To train with multiple GPUs use:

export NGPU=8; python -m torch.distributed.launch --nproc_per_node=$NGPU train.py

To train with multiple GPUs and half precision use:

export NGPU=8; python -m torch.distributed.launch --nproc_per_node=$NGPU train.py --fp16 True --amp 1

Download data

We sample 68M English sentences from Newscrawl.

We use Macedonian and Albanian Common Crawl deduplicated monolingual data from the OSCAR corpus.
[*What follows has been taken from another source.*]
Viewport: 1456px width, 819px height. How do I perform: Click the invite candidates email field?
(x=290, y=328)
Our validation and test data is created by sampling from the SETIMES parallel En-Mk, En-Sq corpora. To allow reproducing our results, we provide the validation and test data in ./data/mk-en and ./data/sq-en directories.
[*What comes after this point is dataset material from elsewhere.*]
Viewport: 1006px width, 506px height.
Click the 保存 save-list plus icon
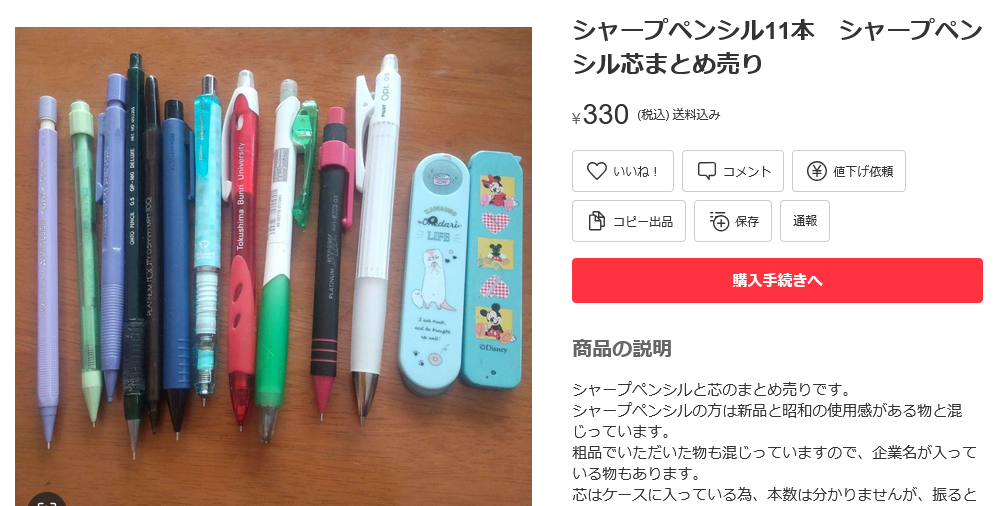click(x=719, y=221)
Preprocessing for pretraining

Before pretraining an HMR (high-monolingual-resource) monolingual MLM, make sure you have downloaded the HMR data and placed it in ./data/$HMR/ directory.
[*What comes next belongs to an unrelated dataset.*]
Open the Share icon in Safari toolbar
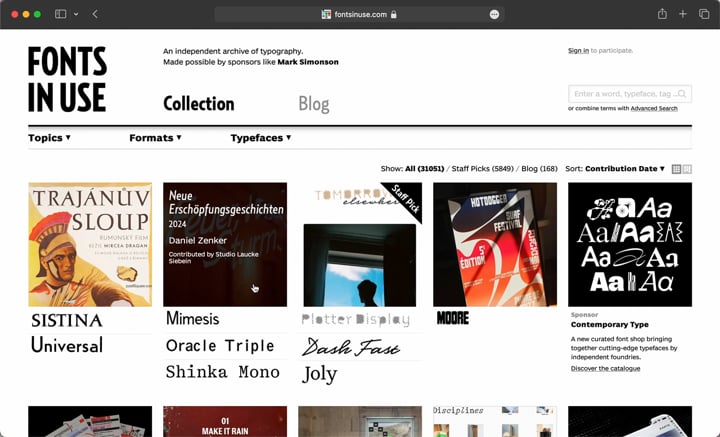 pyautogui.click(x=662, y=14)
The data should be in the form: {train_raw, valid_raw, test_raw}.$HMR.

After that, run the following (example for En):

./get_data_mlm_pretraining.sh --src en

RE-LM

1. Train a monolingual LM

Train your monolingual masked LM (BERT without the next-sentence prediction task) on the monolingual data:


python train.py                            \
--exp_name mono_mlm_en_68m                 \
--dump_path ./dumped                       \
--data_path ./data/en/                     \
--lgs 'en'                                 \
--mlm_steps 'en'                           \
--emb_dim 1024                             \
--n_layers 6                               \
--n_heads 8                                \
--dropout '0.1'                            \
--attention_dropout '0.1'                  \
--gelu_activation true                     \
--batch_size 32                            \
--bptt 256                                 \
--optimizer 'adam,lr=0.0001'               \
--epoch_size 200000                        \
--validation_metrics _valid_en_mlm_ppl      \
--stopping_criterion '_valid_en_mlm_ppl,10' 

## There are other parameters that are not specified here (see train.py).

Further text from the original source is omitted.